Announcing that a new round of talks would be held in Berlin in two weeks, he said: "We need a supplementary pause. We hope that this process will have results in two weeks.
"We hope our colleagues have understood our arguments and that in two weeks we will achieve results."
He insisted that the situation in eastern Ukraine-where separatists have declared breakaway regions-and the tensions along the border were "two separate issues".
Ukraine's envoy Andriy Yermak, meeting reporters separately, said that the talks were "not easy".
"The support for the sustainable cease-fire is extremely important," he said, adding that there were differences over the interpretation of the Minsk Agreement, which ended the worst of the fighting in 2014.
"The very important thing is that today's communique is the first meaningful document we managed to agree on since December 2019"when Russian President Vladimir Putin and his Ukrainian counterpart Volodymyr Zelensky met in Paris.
An aide to French President Emmanuel Macron, speaking on condition of anonymity, stressed that the Paris talks had been about resolving the separatist fighting in eastern Ukraine since 2014, not the threat of a Russian invasion.
But "the question was whether the Russians wanted to signal a thaw", he said, adding that the "difficult" discussions had ultimately resulted in something positive.
"In the current circumstances, we received a good signal," he said.
The Russian Foreign Ministry said on Wednesday that it had received written responses from the United States and NATO to Russian security proposals.
U.S. Secretary of State Antony Blinken said the written response was delivered in person to the Russian Foreign Ministry by U.S. Ambassador to Russia John Sullivan. The NATO proposal was sent in "parallel with the United States", NATO Secretary-General Jens Stoltenberg said.
"We're open to dialogue. We prefer diplomacy and we're prepared to move forward where there is the possibility of communication, cooperation," Blinken said, while stressing "there are core principles that we are committed to uphold and defend, including Ukraine's sovereignty and territorial integrity, and the right of states to choose their own security arrangements and alliances".

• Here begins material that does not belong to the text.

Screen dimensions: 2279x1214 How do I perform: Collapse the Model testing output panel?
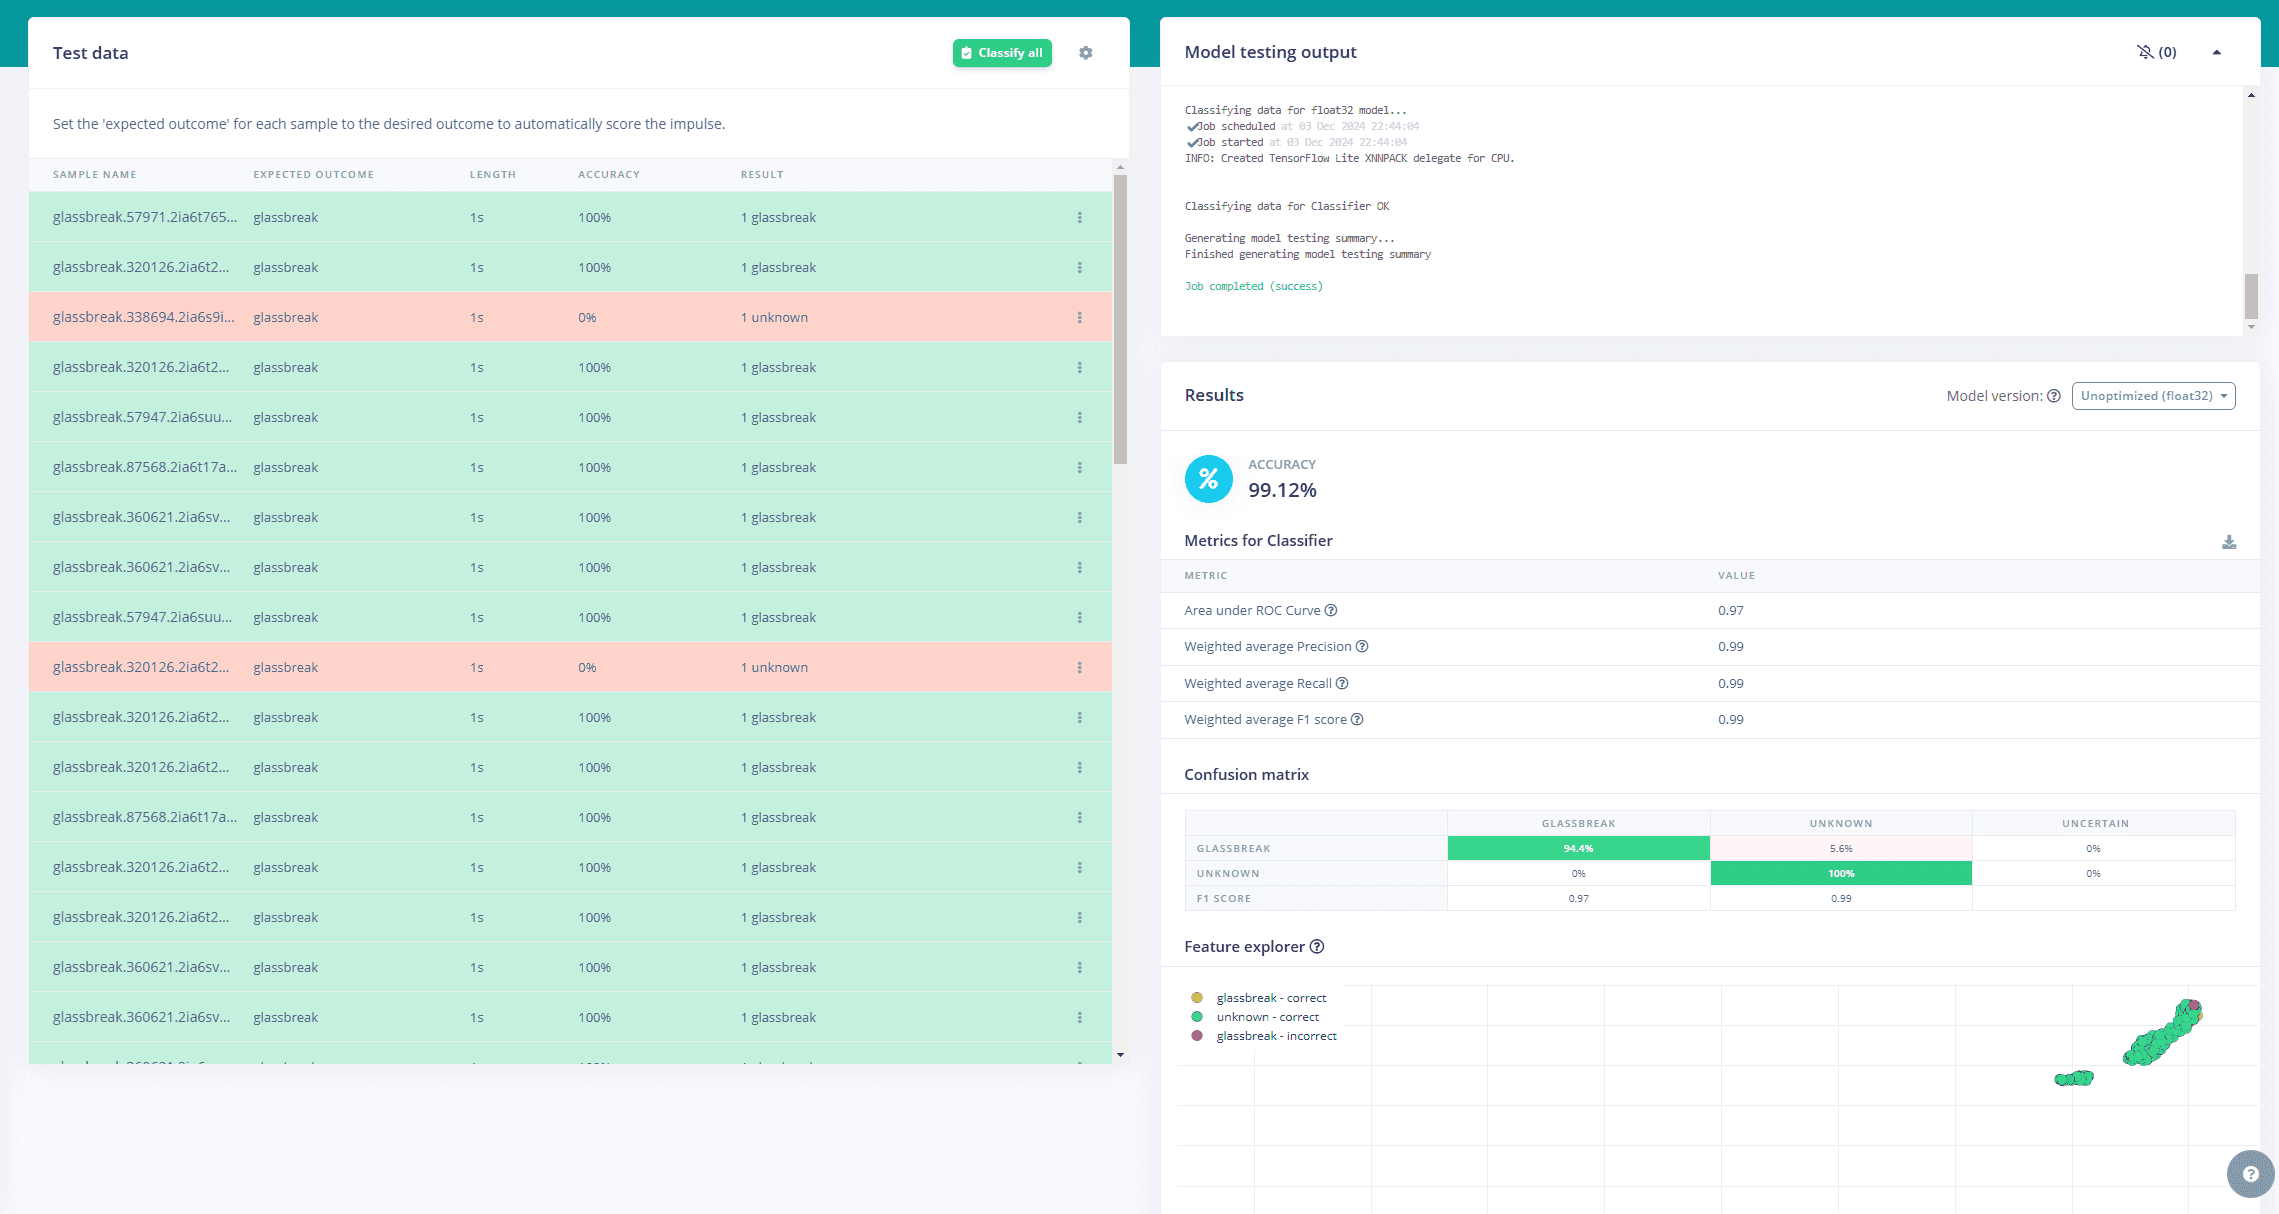[x=2216, y=52]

On the written response, the Russian Foreign Ministry said in a statement: "Deputy Minister of Foreign Affairs of Russia Alexander Grushko received U.S. Ambassador to Moscow John Sullivan at his request."
The U.S. and NATO responses come a month after Russia made public a list of ambitious demands for security guarantees that sought to limit the Western military bloc's role in Ukraine and other former Soviet territories.
Earlier on Wednesday, Russian Foreign Minister Sergey Lavrov told the State Duma, Russia's legislature, that Russia would not release the U.S. response to Russia's security demands but, if asked, would disclose the general meaning of the answers.